Erythema migrans (EM) is caused primarily by Borrelia afzelii in Europe and solely by Borrelia burgdorferi in the United States. B. burgdorferi infection in the United States has previously been associated with faster expansion of EM lesions and with more associated symptoms, compared with B. afzelii infection in Europe. However, reasons for these differences are not yet known.
We determined the Borrelia species infecting 67 US or Austrian patients with EM. The clinical pictures and chemokine and cytokine mRNA levels in lesional skin were then compared in the 19 B. burgdorferi-infected US patients and the 37 B. afzelii-infected Austrian patients, the 2 largest groups.
The 19 B. burgdorferi-infected US patients had faster-expanding EM lesions and a median of 4 associated signs and symptoms, whereas the 37 B. afzelii-infected Austrian patients had slower-expanding lesions and usually did not experience associated symptoms. Compared with the EM lesions of B. afzelii-infected Austrian patients, those of B. burgdorferi-infected US patients had significantly higher mRNA levels of chemokines associated with activation of macrophages, including chemoattractants for neutrophils (CXCL1), macrophages (CCL3 and CCL4), and T helper 1 cells (CXCL9, CXCL10, and CXCL11). In addition, compared with the EM lesions of Austrian patients, the EM lesions of US patients tended to have higher mRNA levels of the macrophage-associated proinflammatory cytokines interleukin 1beta and tumor necrosis factor alpha, and they had significantly higher mRNA expression of the antiinflammatory cytokines interleukin 10 and transforming growth factor beta.
The EM lesions of B. burgdorferi-infected US patients expanded faster, were associated with more symptoms, and had higher mRNA levels of macrophage-associated chemokines and cytokines than did the EM lesions of B. afzelii-infected Austrian patients.
欧洲的游走性红斑(EM)主要由阿氏疏螺旋体引起,而在美国则仅由伯氏疏螺旋体引起。
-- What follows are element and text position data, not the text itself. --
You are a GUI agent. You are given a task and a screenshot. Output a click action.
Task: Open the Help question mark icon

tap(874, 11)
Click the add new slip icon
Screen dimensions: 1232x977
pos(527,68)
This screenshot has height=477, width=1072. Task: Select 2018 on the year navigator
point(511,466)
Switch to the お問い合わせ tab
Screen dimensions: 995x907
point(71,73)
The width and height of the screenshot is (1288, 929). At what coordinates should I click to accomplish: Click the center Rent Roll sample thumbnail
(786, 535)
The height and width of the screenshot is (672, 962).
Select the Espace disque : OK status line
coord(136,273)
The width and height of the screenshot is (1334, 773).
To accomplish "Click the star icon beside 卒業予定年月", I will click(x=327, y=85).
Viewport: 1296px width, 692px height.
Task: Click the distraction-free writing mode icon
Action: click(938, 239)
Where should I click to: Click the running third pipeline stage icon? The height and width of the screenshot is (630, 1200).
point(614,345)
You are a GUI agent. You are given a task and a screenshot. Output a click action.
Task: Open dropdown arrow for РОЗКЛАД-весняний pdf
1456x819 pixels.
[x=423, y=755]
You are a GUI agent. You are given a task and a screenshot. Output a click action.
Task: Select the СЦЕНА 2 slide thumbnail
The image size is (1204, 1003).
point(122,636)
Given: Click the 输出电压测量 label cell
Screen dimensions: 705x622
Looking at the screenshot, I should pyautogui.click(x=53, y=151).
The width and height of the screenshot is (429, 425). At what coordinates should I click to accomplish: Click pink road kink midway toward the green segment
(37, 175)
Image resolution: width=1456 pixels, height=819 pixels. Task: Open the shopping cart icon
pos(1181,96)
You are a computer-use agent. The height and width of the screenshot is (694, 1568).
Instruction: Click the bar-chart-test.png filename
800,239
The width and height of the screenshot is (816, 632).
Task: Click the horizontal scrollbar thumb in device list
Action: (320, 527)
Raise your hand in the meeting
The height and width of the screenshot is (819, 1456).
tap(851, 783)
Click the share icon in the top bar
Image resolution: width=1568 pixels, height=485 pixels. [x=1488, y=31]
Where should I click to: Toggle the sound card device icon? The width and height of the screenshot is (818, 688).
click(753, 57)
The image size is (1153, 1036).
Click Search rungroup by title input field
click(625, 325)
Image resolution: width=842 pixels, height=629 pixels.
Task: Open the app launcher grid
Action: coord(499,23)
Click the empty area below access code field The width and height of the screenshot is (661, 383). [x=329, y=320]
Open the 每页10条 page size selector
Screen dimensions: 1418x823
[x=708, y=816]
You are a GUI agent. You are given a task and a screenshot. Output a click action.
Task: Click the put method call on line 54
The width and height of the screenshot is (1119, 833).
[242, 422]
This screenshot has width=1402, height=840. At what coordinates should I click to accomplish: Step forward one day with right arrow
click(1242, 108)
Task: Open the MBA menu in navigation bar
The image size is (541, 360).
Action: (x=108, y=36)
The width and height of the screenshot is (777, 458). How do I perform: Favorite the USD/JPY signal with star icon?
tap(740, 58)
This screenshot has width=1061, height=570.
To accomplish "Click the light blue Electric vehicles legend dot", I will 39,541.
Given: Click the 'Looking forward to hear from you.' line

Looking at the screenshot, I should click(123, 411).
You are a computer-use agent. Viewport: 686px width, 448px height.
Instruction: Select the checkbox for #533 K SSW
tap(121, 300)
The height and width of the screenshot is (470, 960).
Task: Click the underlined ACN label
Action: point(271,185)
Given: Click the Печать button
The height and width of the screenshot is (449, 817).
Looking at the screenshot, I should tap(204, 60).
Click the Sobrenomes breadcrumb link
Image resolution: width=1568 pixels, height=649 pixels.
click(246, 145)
与欧洲的阿氏疏螺旋体感染相比,美国的伯氏疏螺旋体感染以前被认为与EM皮损的更快扩展以及更多相关症状有关。然而,这些差异的原因尚不清楚。
我们确定了感染67例美国或奥地利EM患者的疏螺旋体种类。然后比较了19例感染伯氏疏螺旋体的美国患者和37例感染阿氏疏螺旋体的奥地利患者(两个最大的组)的临床表现以及皮损中趋化因子和细胞因子的mRNA水平。
19例感染伯氏疏螺旋体的美国患者的EM皮损扩展更快,且平均有4种相关体征和症状,而37例感染阿氏疏螺旋体的奥地利患者的皮损扩展较慢,且通常没有相关症状。与感染阿氏疏螺旋体的奥地利患者的EM皮损相比,感染伯氏疏螺旋体的美国患者的皮损中与巨噬细胞活化相关的趋化因子的mRNA水平显著更高,包括中性粒细胞趋化因子(CXCL1)、巨噬细胞趋化因子(CCL3和CCL4)以及辅助性T1细胞趋化因子(CXCL9、CXCL10和CXCL11)。此外,与奥地利患者的EM皮损相比,美国患者的EM皮损中巨噬细胞相关的促炎细胞因子白细胞介素1β和肿瘤坏死因子α的mRNA水平往往更高,且抗炎细胞因子白细胞介素10和转化生长因子β的mRNA表达显著更高。
与感染阿氏疏螺旋体的奥地利患者的EM皮损相比,感染伯氏疏螺旋体的美国患者的EM皮损扩展更快,与更多症状相关,且巨噬细胞相关趋化因子和细胞因子的mRNA水平更高。